======== Testo fornito

Il 13 dicembre la chiesa cattolica celebra Santa Lucia, la Santa della luce. La martire cristiana visse a Siracusa intorno al IV secolo e, ispirata dall’apparizione di Sant’Agata, dedicò la sua vita ai poveri.
Al Sud, in particolare in Sicilia e in Calabria ed esattamente in molti paesi del Crotonese e del Cosentino, la sera del 12 dicembre viene accesa la fhocara, un grande falò, e si preparano in onore di Santa Lucia alcuni dolci tipici da consumare in famiglia il giorno dopo e da donare ad amici e parenti per invocarne la protezione. In particolare il piatto dedicato alla martire cristiana è ‘u ranu e Santa Lucia, una deliziosa preparazione a base di grano cotto.
Oggi vi parleremo della cuccìa, piatto tipico della provincia cosentina, a base di grano bollito, nella versione salata condito con cotenne carne di maiale o capra, ma c’è anche una gustosa versione dolce tipica della zona tirrenica.

================
======== Dati grezzi

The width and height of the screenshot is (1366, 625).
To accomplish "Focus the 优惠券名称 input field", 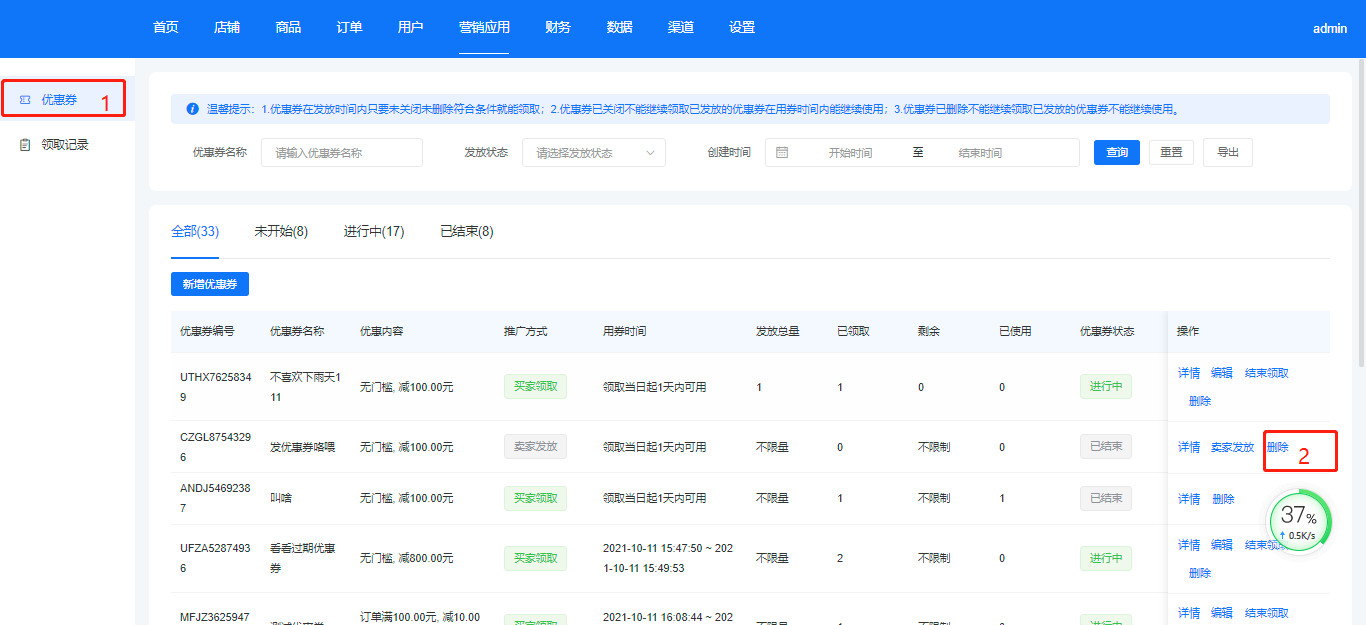I will click(341, 153).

================

## Elenco attività
A: Rispondi a queste domande sul testo su Santa Lucia:
(i) In quale città visse Santa Lucia?
(ii) Che cosa viene acceso la sera del 12 dicembre?
(iii) In quale zona è tipica la versione dolce della cuccìa?
B: Prosegui il testo su Santa Lucia e la cuccìa dopo l'ultima frase.

## Risposte per attività
A:
(i) A Siracusa.
(ii) La fhocara, un grande falò.
(iii) Nella zona tirrenica.

B:
La cuccìa “salata”

La cuccìa viene preparato tradizionalmente nei comuni della fascia presilana della provincia di Cosenza: Pedace, Serra Pedace, Spezzano Piccolo, Spezzano della Sila e Pietrafitta, più precisamente l’area rurale della provincia di Cosenza.
La cuccìa più che un piatto è un nome: a seconda del borgo di provenienza infatti va a designare preparazioni in apparenza molto diverse tra loro. L’unico elemento in comune sembra essere il grano bollito: se a Mendicino la cuccìa è un piatto vegetariano (ci azzardiamo a dire vegano) a base di legumi, castagne e cereali, nei comuni di fascia presilana cambiamo decisamente registro. Qui la cuccìa indica una zuppa sostanziosa a base di carne di capra o maiale, grano bollito e spezie.
La preparazione si svolge nell’arco di tre giorni e avviene nel tradizionale calderone in terracotta chiamato tinìellu. Per assonanza e somiglianza un’ipotesi è quella della derivazione dal cus cus, il tipico piatto arabo e saraceno. Per tale ragione il piatto risalirebbe alle origini dei casali presilani, quando i saraceni invasero Cosenza.
In epoca già cristiana, troviamo la Cuccìa in Grecia come cibo rituale propriamente della Commemorazione dei defunti. Quindi si diffonde, seguendo due direttrici, verso i paesi dell’Europa orientale che ricevono la religione greco ortodossa, e verso le regioni dell’Italia meridionale, dove l’usanza si estese alla festa di alcuni santi.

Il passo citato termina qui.